◆ Selected text:
========

Abstract

Dear editor,
We read with great interest the recent publication by Israeli Eilon et al. (2026) entitled “The Critical Role of Follow-Up in Fracture Liaison Services for Geriatric Hip Fracture Patients.” This retrospective cohort study addresses a clinically meaningful and timely question: whether the inclusion of post-discharge coordinator follow-up within a Fracture Liaison Service (FLS) framework significantly improves patient outcomes following hip fracture surgery.
The study’s findings are both compelling and consequential. The authors demonstrate a striking difference in osteoporosis medication adherence between patients who received coordinator follow-up (77%) and those who did not (39%) — a nearly twofold improvement that carries profound implications for secondary fracture prevention. Equally noteworthy is the difference in the mean time to treatment initiation: 80 days in the coordinator group versus 314 days in the non-coordinator group. This disparity underscores a critical window of vulnerability in post-fracture care, during which timely pharmacological intervention can substantially reduce the risk of subsequent fragility fractures.

========

◆ What you need to do:
**1)** According to the letter to the editor, what share of patients who received coordinator follow-up adhered to osteoporosis medication?
**2)** List every percentage and every number of days that the letter to the editor reports from the study.
**3)** Write the next part of the letter to the editor, picking up after its last sentence.

========

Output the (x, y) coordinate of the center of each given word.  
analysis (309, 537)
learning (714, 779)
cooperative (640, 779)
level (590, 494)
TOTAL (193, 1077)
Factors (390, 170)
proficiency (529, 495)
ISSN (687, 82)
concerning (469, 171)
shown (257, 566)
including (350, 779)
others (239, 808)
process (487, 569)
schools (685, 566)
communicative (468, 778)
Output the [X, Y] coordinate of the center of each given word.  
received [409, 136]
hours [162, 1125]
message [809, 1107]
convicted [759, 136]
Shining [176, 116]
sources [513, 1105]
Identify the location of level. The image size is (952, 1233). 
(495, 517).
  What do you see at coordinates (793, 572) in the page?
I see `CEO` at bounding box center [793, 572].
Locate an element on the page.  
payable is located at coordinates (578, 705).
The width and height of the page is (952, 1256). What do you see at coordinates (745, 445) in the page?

========

◆ Answers given:
**1)** 77%

**2)**
- 77% (medication adherence with coordinator follow-up)
- 39% (medication adherence without coordinator follow-up)
- 80 days (mean time to treatment initiation in the coordinator group)
- 314 days (mean time to treatment initiation in the non-coordinator group)

**3)**
Particularly illuminating is the analysis of reasons for non-adherence. In the non-coordinator group, 75.5% of non-adherent patients cited lack of information about the necessity of medication — not a deliberate refusal — as the cause. This finding reveals that the “treatment gap” so often observed in osteoporosis management is not primarily a matter of patient unwillingness, but rather a failure of the care system to consistently communicate and reinforce medical recommendations after discharge. The coordinator’s role thus emerges not merely as an administrative convenience, but as an essential educational and communicative bridge between the acute care setting and long-term disease management.
The public health relevance of this work cannot be overstated. With approximately 1.6 million hip fractures occurring globally each year and this figure projected to double by 2050, health systems face mounting pressure to implement scalable, evidence-based secondary prevention strategies. The FLS model, particularly when complemented by structured post-discharge follow-up, represents precisely such a strategy. The authors' data contribute meaningfully to a growing body of literature confirming FLS efficacy, while uniquely isolating the contribution of the follow-up component — a distinction that many prior studies have not made explicit.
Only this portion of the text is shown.